● INSTRUCTIONS TO FOLLOW:
Find "Task: Focus the Ethereum address input field" in the data, then restate the line it sits in and every later line word for word, ending with the last line.

● SUPPLIED RECORDS:
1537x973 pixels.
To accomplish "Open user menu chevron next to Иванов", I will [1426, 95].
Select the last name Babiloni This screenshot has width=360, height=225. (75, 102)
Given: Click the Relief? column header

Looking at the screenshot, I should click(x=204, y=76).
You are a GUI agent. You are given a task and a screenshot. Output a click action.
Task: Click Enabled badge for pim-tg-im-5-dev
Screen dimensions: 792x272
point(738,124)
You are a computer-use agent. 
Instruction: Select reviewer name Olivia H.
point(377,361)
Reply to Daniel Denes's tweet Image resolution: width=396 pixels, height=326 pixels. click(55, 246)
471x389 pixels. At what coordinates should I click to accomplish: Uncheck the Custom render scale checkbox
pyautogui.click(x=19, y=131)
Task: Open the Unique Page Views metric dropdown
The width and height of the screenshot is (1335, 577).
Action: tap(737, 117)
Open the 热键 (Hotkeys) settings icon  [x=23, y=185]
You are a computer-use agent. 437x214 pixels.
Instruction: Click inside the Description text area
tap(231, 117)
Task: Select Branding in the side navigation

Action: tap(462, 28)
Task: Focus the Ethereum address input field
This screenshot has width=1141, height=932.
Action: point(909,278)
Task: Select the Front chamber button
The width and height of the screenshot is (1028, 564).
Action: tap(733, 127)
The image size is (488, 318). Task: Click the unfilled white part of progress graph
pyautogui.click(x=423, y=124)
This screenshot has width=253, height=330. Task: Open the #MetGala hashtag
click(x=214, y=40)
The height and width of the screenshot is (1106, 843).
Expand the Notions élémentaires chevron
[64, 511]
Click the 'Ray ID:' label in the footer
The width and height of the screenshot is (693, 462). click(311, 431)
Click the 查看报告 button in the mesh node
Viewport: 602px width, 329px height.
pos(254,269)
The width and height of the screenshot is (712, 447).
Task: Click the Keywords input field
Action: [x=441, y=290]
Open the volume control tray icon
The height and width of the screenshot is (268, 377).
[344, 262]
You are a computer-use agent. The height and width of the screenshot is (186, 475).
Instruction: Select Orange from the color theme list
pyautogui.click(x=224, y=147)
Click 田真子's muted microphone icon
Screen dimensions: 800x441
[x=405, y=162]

● YOUR SOLUTION:
Task: Focus the Ethereum address input field
This screenshot has width=1141, height=932.
Action: point(909,278)
Task: Select the Front chamber button
The width and height of the screenshot is (1028, 564).
Action: tap(733, 127)
The image size is (488, 318). Task: Click the unfilled white part of progress graph
pyautogui.click(x=423, y=124)
This screenshot has width=253, height=330. Task: Open the #MetGala hashtag
click(x=214, y=40)
The height and width of the screenshot is (1106, 843).
Expand the Notions élémentaires chevron
[64, 511]
Click the 'Ray ID:' label in the footer
The width and height of the screenshot is (693, 462). click(311, 431)
Click the 查看报告 button in the mesh node
Viewport: 602px width, 329px height.
pos(254,269)
The width and height of the screenshot is (712, 447).
Task: Click the Keywords input field
Action: [x=441, y=290]
Open the volume control tray icon
The height and width of the screenshot is (268, 377).
[344, 262]
You are a computer-use agent. The height and width of the screenshot is (186, 475).
Instruction: Select Orange from the color theme list
pyautogui.click(x=224, y=147)
Click 田真子's muted microphone icon
Screen dimensions: 800x441
[x=405, y=162]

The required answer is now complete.